Filter by the string "value": return the lines of the material that contain it.

DATA IN THIS EXERCISE:
--- START ---

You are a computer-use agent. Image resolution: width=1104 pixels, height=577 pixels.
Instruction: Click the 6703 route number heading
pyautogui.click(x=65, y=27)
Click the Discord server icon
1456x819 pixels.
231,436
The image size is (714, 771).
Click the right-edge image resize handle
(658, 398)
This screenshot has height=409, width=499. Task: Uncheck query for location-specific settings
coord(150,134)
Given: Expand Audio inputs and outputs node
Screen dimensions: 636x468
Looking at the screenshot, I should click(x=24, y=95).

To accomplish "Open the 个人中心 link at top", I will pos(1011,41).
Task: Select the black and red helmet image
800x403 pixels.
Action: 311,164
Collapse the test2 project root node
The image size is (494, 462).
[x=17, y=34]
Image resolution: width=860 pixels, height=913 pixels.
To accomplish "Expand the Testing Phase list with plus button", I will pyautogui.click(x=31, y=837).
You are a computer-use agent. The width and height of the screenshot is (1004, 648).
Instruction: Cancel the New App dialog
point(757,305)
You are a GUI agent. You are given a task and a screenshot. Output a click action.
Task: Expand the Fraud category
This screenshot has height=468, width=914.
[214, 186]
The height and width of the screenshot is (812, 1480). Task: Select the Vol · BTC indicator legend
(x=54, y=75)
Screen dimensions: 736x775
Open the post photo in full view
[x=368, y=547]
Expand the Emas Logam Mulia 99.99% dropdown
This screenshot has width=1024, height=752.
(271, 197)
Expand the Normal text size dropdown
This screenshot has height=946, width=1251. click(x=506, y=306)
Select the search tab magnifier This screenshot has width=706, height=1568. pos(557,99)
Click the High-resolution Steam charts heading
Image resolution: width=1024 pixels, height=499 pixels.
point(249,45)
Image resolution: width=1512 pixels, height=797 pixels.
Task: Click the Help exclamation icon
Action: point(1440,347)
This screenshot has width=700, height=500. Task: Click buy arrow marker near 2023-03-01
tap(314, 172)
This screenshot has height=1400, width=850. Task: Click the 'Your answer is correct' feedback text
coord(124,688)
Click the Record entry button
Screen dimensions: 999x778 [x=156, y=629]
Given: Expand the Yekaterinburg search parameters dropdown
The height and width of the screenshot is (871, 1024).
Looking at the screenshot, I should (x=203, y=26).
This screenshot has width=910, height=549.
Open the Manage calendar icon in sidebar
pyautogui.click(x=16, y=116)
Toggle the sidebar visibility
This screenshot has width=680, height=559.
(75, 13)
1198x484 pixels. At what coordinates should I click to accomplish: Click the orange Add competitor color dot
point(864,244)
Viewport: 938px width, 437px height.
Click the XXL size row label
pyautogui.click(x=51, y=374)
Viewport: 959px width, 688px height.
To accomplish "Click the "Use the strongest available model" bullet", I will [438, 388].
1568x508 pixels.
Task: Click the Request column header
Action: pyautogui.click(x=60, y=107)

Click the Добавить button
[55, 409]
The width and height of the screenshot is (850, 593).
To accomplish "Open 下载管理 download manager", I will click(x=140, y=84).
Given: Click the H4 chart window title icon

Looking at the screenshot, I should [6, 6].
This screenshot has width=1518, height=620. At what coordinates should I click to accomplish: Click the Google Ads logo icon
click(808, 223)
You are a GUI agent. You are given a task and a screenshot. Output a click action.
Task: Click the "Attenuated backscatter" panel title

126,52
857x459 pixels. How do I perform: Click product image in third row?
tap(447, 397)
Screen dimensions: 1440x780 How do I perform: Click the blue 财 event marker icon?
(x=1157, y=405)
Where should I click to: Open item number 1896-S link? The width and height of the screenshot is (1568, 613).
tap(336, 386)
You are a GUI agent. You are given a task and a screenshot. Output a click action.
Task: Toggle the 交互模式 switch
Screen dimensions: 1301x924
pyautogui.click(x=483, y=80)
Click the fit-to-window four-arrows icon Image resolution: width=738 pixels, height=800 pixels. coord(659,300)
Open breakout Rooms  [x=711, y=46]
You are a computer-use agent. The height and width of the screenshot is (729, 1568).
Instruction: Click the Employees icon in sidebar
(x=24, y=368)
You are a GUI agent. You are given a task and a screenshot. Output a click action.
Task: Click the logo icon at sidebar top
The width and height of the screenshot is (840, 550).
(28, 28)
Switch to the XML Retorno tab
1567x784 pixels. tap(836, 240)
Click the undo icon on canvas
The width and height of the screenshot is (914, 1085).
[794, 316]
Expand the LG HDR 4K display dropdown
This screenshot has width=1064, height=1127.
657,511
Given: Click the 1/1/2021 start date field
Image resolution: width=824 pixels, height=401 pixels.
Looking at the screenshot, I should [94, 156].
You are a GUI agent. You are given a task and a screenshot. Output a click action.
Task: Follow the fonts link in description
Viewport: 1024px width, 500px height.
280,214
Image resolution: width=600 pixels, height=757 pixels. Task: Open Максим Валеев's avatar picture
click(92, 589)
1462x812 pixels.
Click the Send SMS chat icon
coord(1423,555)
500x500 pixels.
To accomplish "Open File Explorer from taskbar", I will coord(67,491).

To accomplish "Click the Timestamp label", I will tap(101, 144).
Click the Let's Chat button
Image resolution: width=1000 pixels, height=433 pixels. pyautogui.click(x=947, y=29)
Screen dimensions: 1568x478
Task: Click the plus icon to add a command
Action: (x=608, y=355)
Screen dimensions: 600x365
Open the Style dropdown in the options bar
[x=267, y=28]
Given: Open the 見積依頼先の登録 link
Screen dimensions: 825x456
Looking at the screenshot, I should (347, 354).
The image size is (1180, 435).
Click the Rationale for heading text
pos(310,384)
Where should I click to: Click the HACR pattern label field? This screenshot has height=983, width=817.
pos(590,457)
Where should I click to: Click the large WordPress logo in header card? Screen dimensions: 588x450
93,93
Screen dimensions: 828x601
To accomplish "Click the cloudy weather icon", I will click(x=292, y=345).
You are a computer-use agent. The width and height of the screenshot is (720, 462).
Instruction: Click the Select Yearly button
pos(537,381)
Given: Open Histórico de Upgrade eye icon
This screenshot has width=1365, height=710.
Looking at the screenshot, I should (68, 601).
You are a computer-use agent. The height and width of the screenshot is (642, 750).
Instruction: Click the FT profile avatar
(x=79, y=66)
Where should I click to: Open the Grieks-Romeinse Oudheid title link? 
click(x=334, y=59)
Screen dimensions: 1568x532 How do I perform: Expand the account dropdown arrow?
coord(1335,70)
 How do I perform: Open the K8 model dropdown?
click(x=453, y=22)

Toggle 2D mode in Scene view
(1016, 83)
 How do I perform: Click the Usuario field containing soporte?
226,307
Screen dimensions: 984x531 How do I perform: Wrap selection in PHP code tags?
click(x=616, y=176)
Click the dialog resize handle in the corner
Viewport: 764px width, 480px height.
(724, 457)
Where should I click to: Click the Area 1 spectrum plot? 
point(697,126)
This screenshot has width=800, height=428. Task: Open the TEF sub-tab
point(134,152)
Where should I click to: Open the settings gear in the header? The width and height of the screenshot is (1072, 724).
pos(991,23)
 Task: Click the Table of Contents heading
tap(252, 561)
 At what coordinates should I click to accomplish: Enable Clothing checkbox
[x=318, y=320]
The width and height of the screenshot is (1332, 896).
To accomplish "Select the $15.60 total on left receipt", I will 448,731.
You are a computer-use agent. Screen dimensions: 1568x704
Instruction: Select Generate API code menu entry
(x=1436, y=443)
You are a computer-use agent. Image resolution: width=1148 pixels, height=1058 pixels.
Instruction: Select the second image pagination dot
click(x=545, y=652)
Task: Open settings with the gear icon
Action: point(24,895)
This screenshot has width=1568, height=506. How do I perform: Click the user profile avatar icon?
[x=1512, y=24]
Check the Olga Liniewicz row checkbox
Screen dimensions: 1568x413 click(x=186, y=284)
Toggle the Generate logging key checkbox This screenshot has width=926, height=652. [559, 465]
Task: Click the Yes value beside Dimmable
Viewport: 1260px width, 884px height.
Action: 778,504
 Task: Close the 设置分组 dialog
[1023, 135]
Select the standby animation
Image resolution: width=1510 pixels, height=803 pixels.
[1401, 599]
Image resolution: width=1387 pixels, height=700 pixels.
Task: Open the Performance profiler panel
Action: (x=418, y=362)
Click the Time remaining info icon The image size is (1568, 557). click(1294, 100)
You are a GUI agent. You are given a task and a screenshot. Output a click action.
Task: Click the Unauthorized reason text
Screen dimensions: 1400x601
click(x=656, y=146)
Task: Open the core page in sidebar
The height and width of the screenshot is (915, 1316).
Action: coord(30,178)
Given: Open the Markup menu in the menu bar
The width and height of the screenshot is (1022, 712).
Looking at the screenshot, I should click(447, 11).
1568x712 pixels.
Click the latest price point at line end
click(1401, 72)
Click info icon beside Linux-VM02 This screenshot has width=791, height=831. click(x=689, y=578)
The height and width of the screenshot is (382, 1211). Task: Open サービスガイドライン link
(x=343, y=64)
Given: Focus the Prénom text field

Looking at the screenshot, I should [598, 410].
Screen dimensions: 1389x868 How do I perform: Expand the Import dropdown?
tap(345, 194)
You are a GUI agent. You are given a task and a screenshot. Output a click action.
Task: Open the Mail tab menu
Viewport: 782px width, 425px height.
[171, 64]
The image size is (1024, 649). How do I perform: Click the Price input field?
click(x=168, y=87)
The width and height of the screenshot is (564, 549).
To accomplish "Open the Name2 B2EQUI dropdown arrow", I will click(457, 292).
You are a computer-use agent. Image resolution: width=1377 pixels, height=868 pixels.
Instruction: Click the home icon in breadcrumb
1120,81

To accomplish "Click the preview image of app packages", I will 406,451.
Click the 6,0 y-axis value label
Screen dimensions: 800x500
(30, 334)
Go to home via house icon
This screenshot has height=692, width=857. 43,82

--- END ---

RESULT FOR THIS TASK:
Task: Click the Yes value beside Dimmable
Click the 6,0 y-axis value label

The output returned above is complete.